College presidents seek to clarify position on calls for Jewish genocide after blowback

AP Photo/Mark Schiefelbein
Harvard President Claudine Gay, left, speaks as University of Pennsylvania President Liz Magill listens during a hearing of the House Committee on Education on Capitol Hill, Tuesday, Dec. 5, 2023 in Washington. (AP Photo/Mark Schiefelbein)

The University of Pennsylvania (Penn) and Harvard University presidents posted remarks online Wednesday seeking to clarify their position after refusing to state unequivocally that calling for the genocide of Jews violates their school harassment rules.

The presidents were joined by the president of the Massachusetts Institute of Technology (MIT) on Tuesday when they were chastised in Congress for their responses to the rise of antisemitism on their respective campuses since the Oct. 7 Hamas attack on Israel.

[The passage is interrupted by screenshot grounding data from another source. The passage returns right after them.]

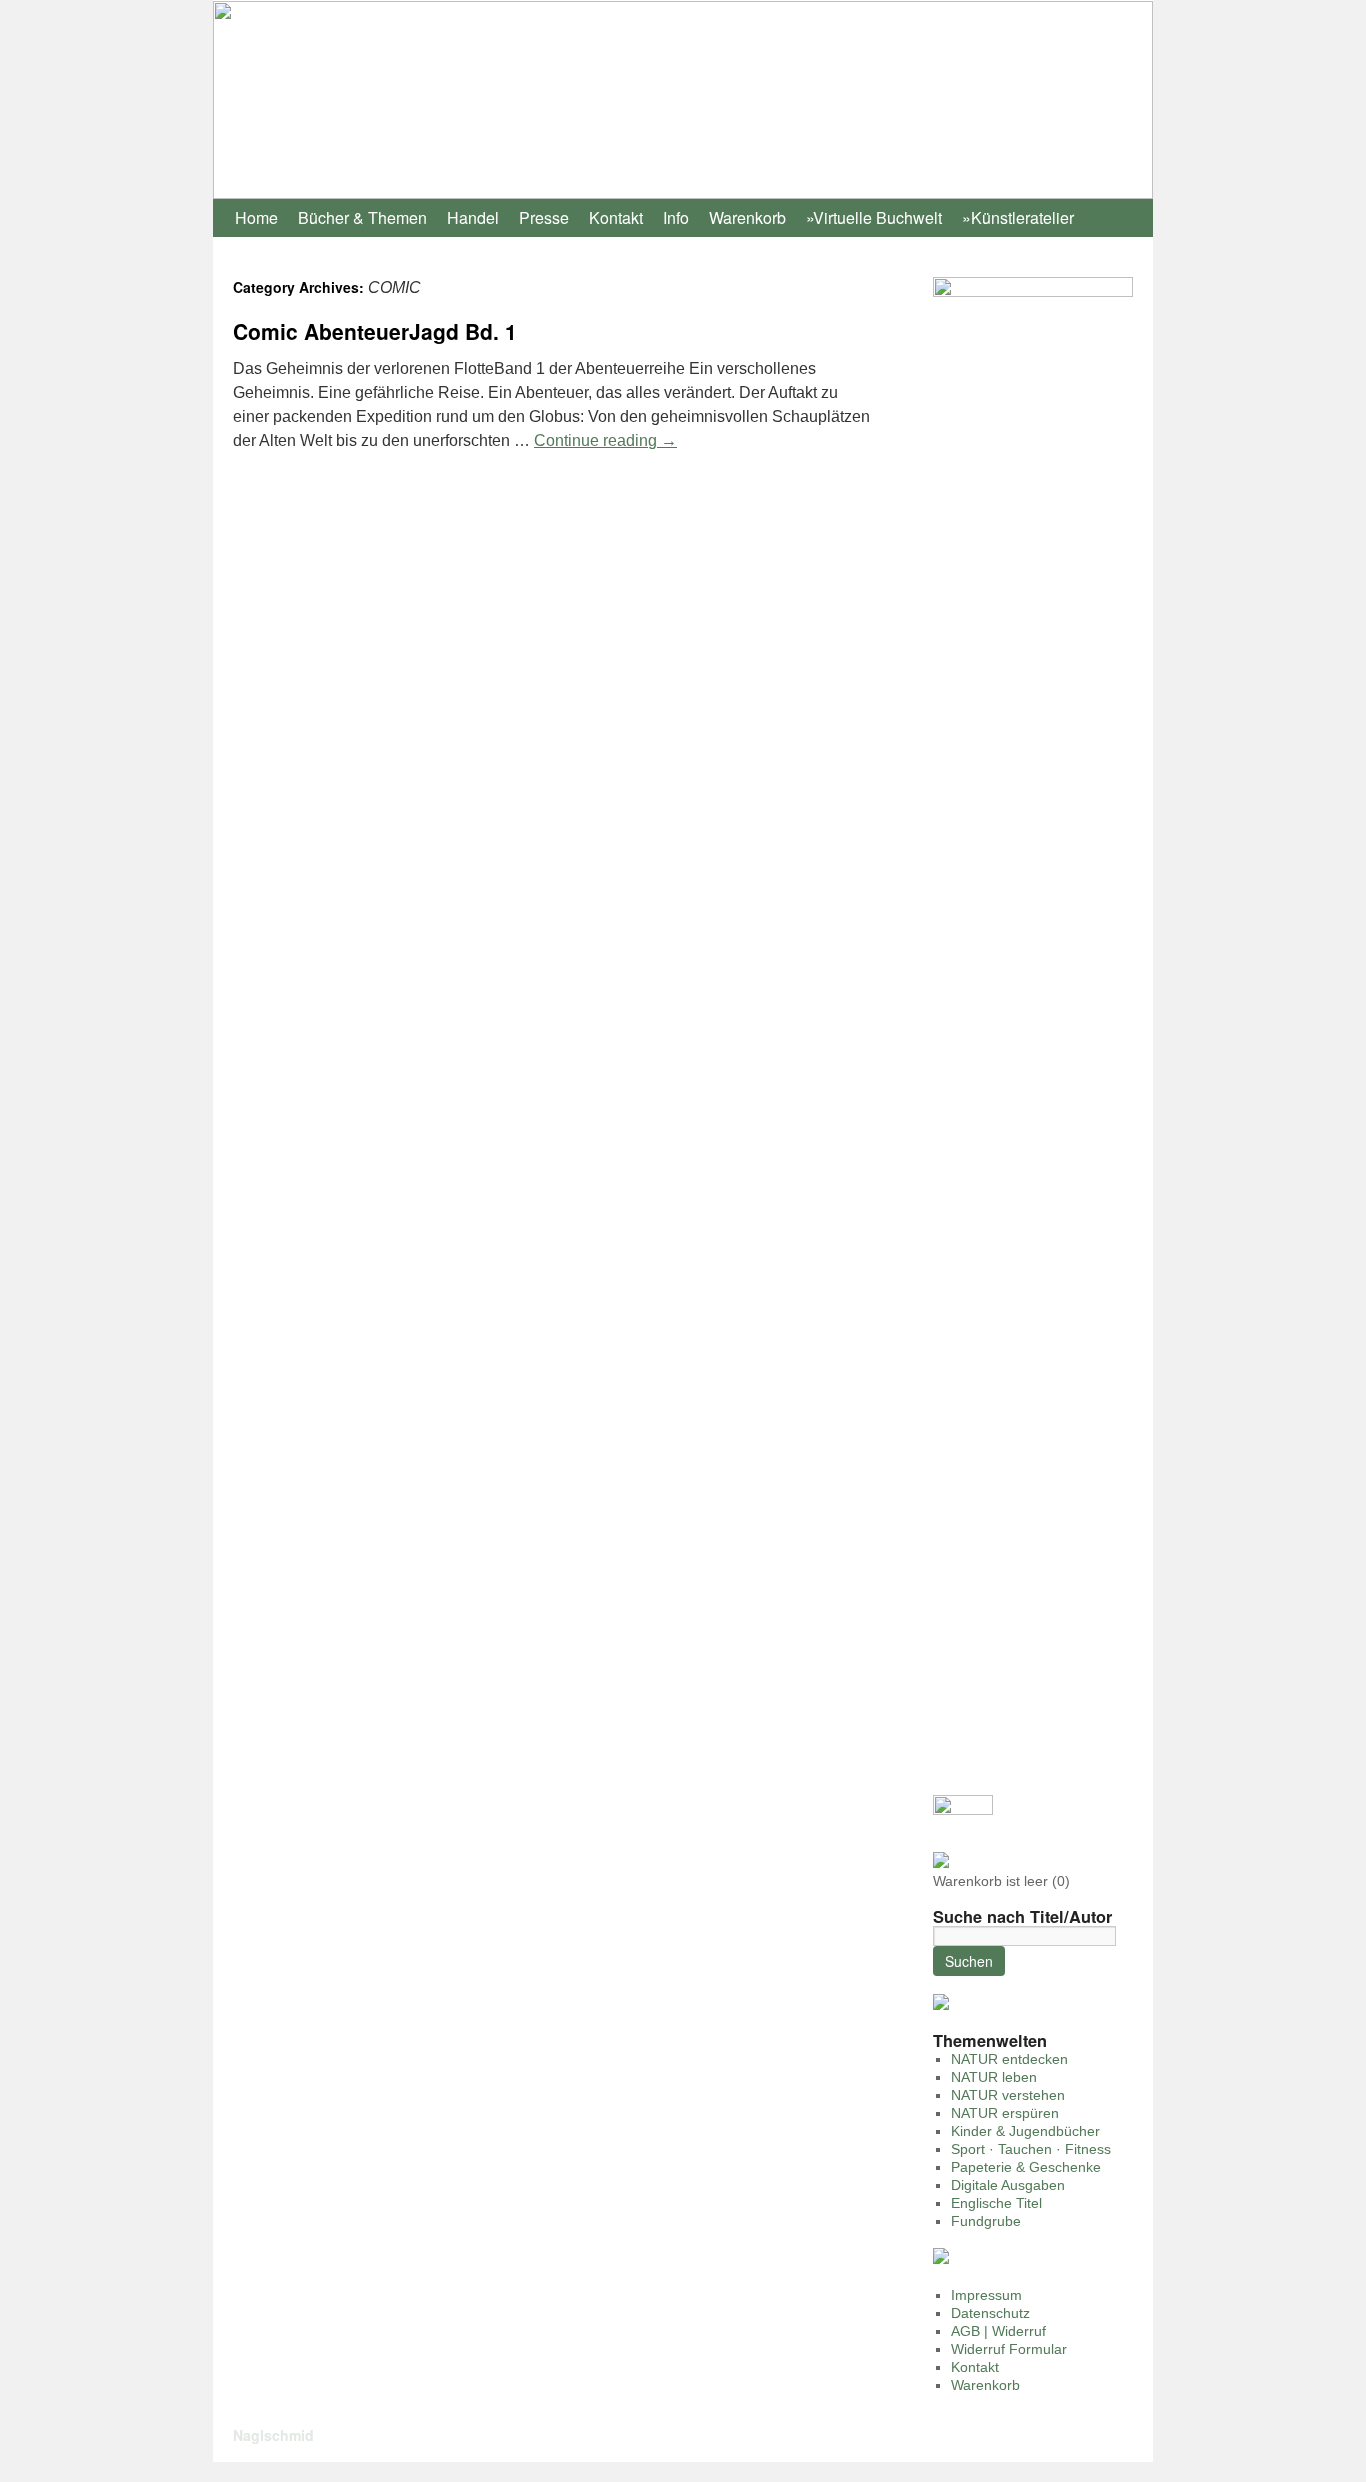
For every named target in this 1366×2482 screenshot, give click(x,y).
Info (676, 217)
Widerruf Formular (1009, 2349)
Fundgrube (986, 2221)
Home (256, 217)
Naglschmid (273, 2435)
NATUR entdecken (1009, 2059)
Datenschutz (990, 2313)
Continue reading (605, 440)
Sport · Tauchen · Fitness (1031, 2149)
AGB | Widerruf (998, 2331)
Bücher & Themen (362, 217)
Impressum (986, 2295)
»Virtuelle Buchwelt (874, 217)
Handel (473, 217)
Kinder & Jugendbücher (1025, 2131)
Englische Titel (996, 2203)
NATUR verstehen (1008, 2095)
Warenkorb (747, 217)
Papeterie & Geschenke (1026, 2167)
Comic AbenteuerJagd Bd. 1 (375, 331)
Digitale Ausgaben (1008, 2185)
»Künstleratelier (1018, 217)
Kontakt (616, 217)
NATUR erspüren (1005, 2113)
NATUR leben (994, 2077)
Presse (544, 217)
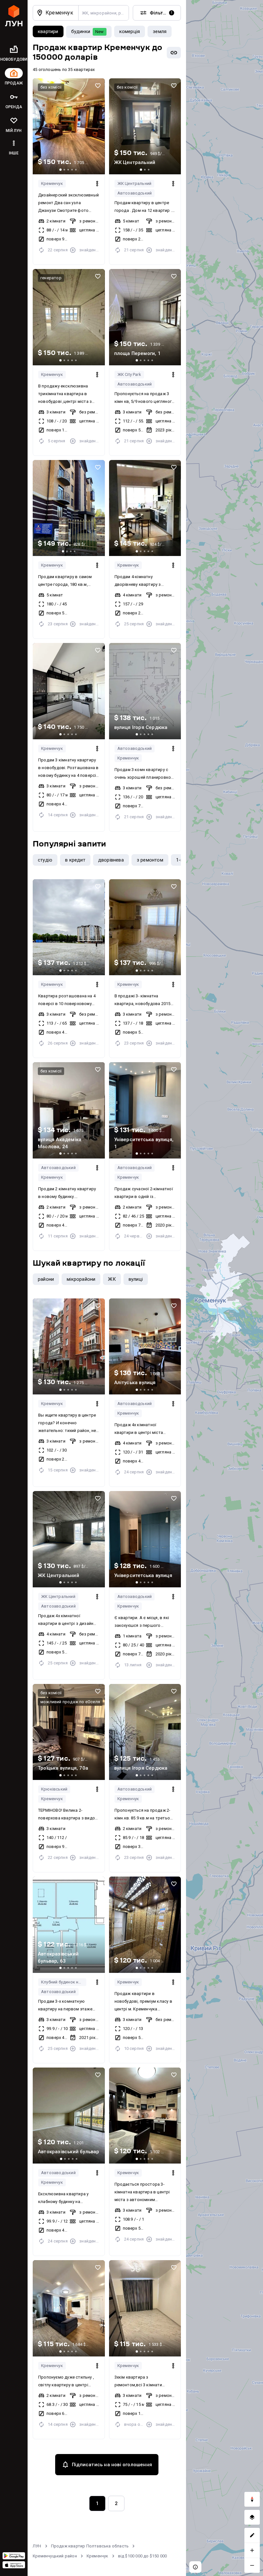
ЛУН (37, 2546)
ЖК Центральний (134, 183)
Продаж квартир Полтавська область (90, 2546)
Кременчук (52, 183)
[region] (224, 1288)
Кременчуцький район (55, 2556)
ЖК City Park (129, 374)
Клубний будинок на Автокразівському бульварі (63, 1982)
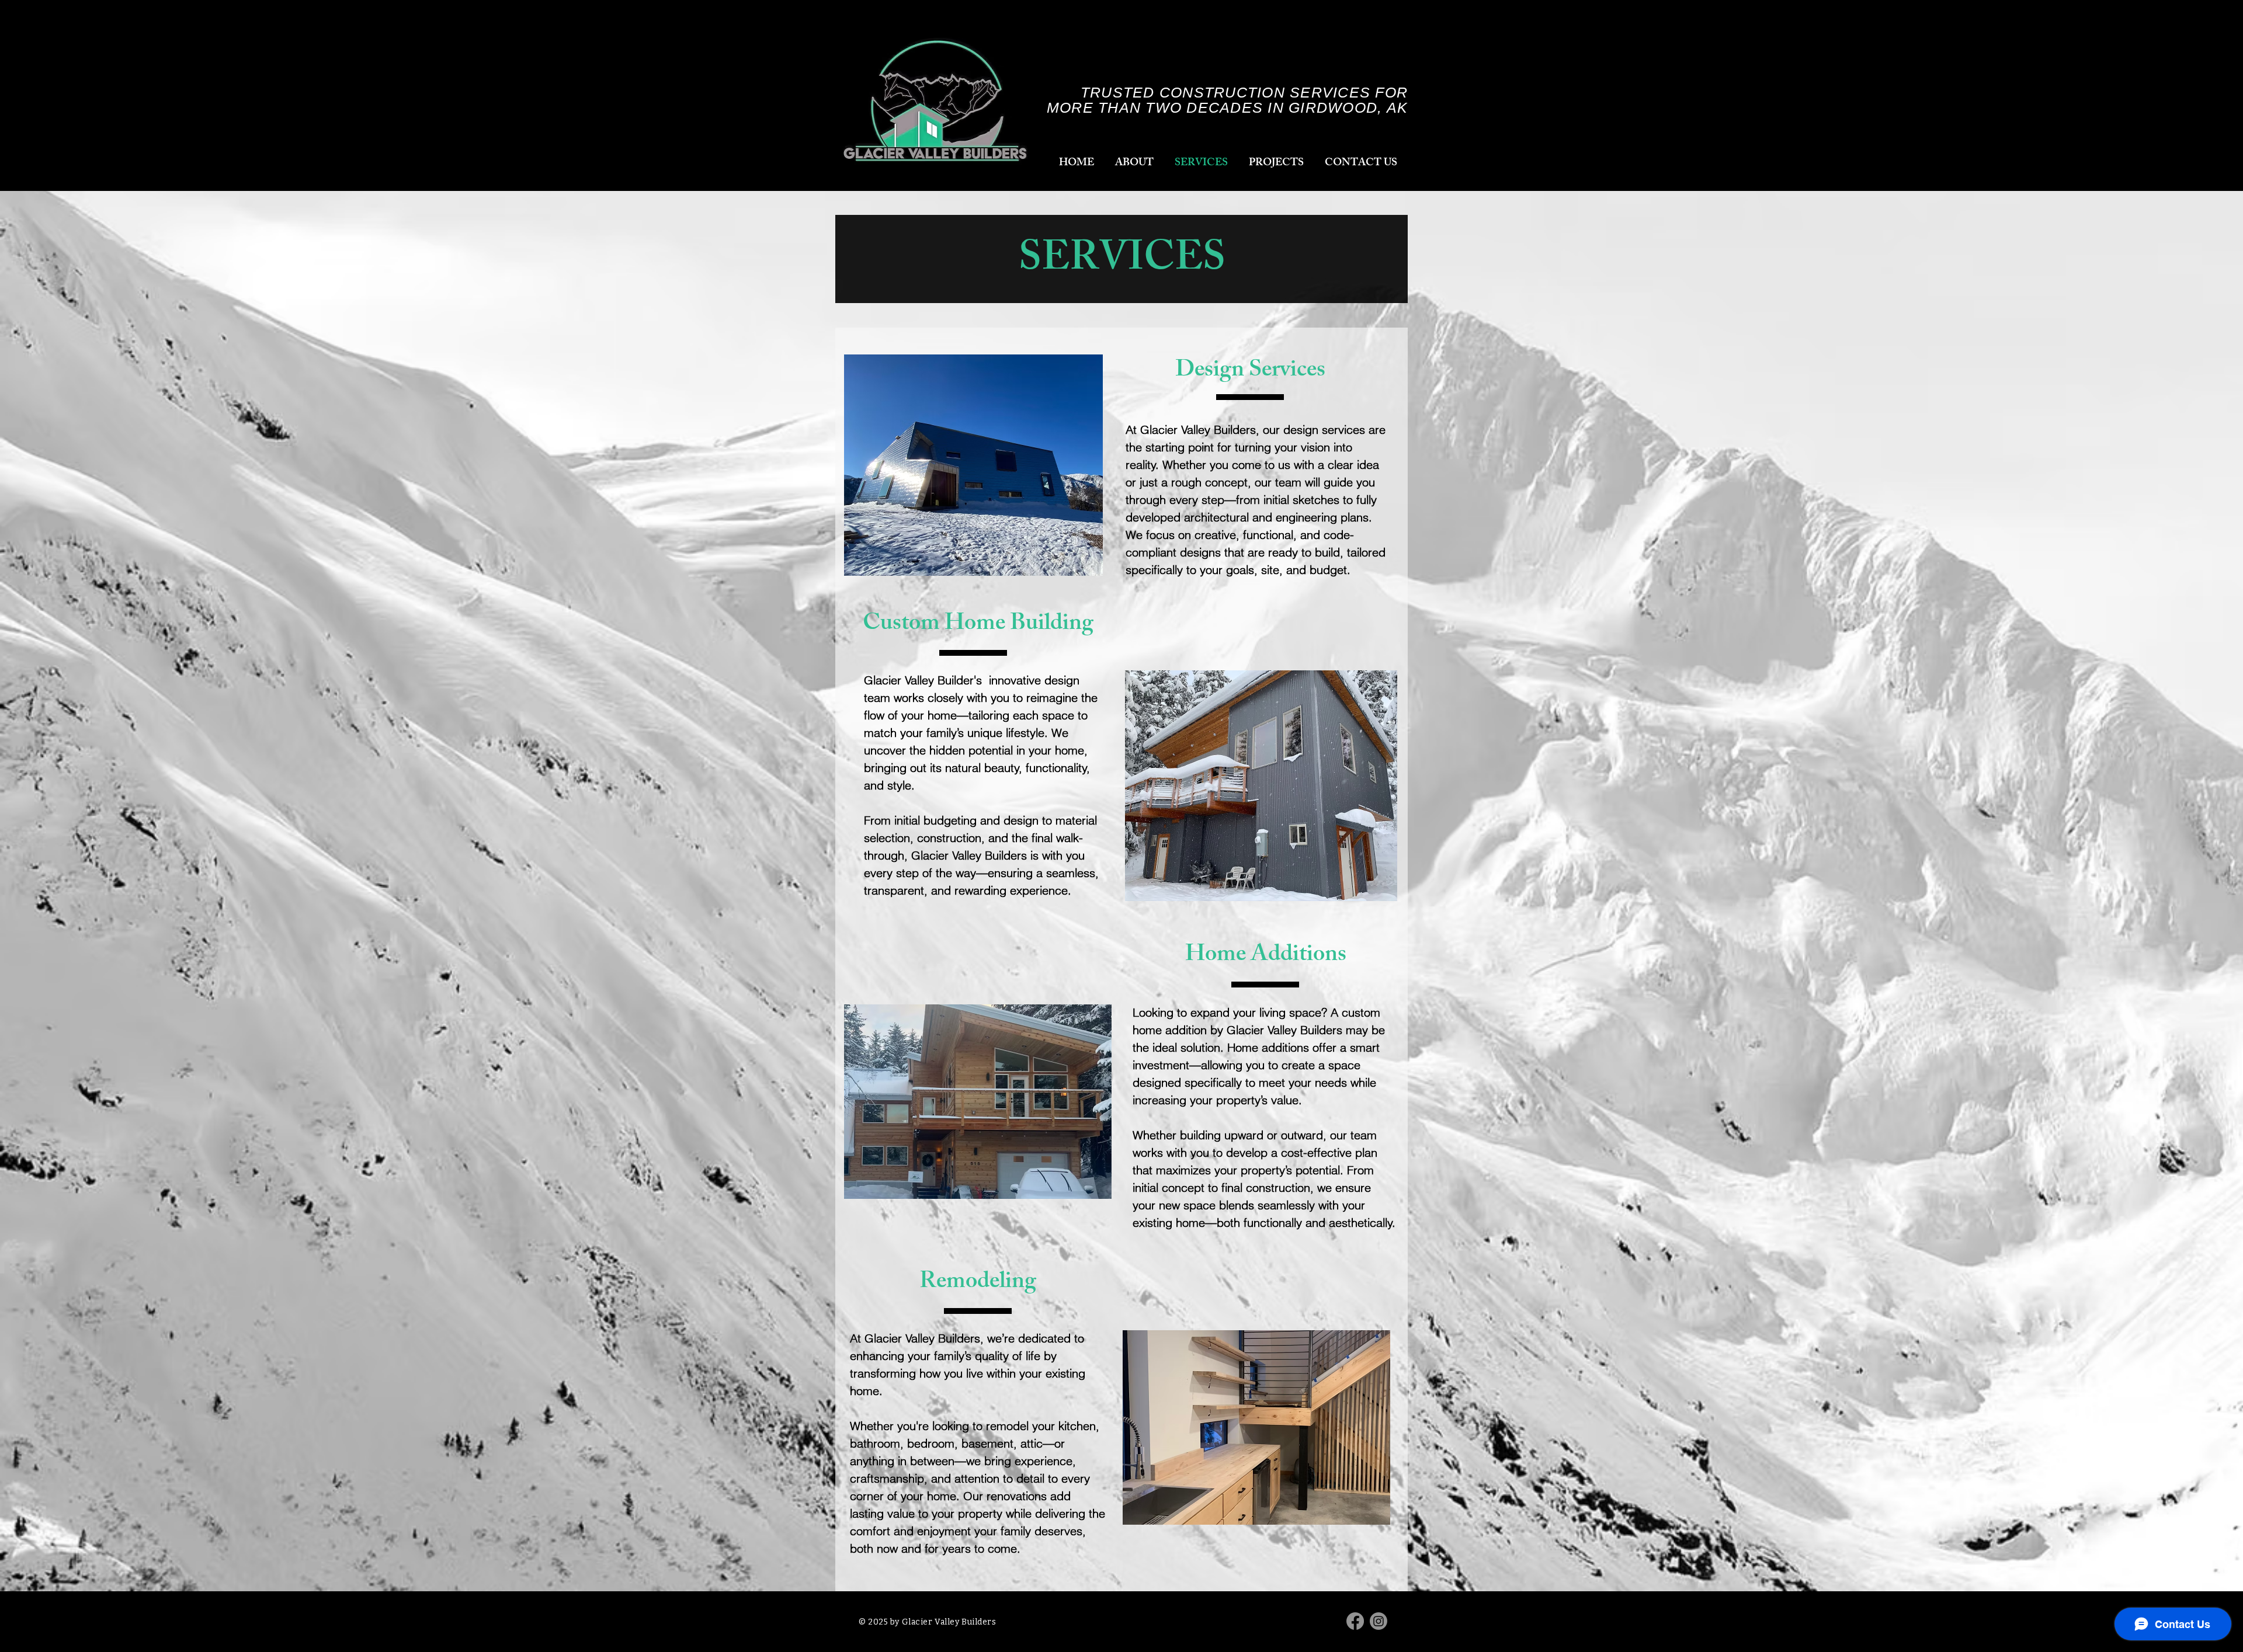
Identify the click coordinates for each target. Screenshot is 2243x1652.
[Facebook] (1355, 1621)
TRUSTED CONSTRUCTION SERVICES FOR (1244, 92)
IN (1278, 107)
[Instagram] (1378, 1621)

Lawmakers asked the presidents if calling for the genocide of Jews violated the schools’ bullying and harassment policies. The school presidents generally said the speech could be investigated if warranted, but it would be a context-based decision whether it violated school policies.

Harvard President Claudine Gay, who took some of the biggest hits in the hearing, said it has been a difficult task balancing free speech and student safety during these times. In a statement posted online, she said, “There are some who have confused a right to free expression with the idea that Harvard will condone calls for violence against Jewish students.”

“Let me be clear: Calls for violence or genocide against the Jewish community, or any religious or ethnic group are vile, they have no place at Harvard, and those who threaten our Jewish students will be held to account,” Gay said.

Penn President Liz Magill also released a video following the hearing to clarify her Tuesday statements.

“In that moment, I was focused on our University’s long-standing policies, aligned with the U.S. Constitution, which say that speech alone is not punishable,” Magill said in the video. “I was not focused on, but I should have been, the irrefutable fact that a call for genocide of Jewish people is a call for some of the most terrible violence human beings can perpetrate.”

Magill continued, saying a call for the genocide of Jews, in her view, “would be harassment or intimidation.”

She said Penn and other universities should review and clarify their policies since hate is proliferating across campus “in a way not seen in years.” Magill said she would immediately “convene a process” with the provost to take a “serious and careful” look at the university’s policies.

MIT president Sally Kornbluth has not released a statement following up on her statement from the hearing. In the hearing, she said she has not been aware of any calls for genocide of Jews on the MIT campus.

The statements come after the Biden administration, Republican presidential candidates and several lawmakers have commented on their answers from the hearing.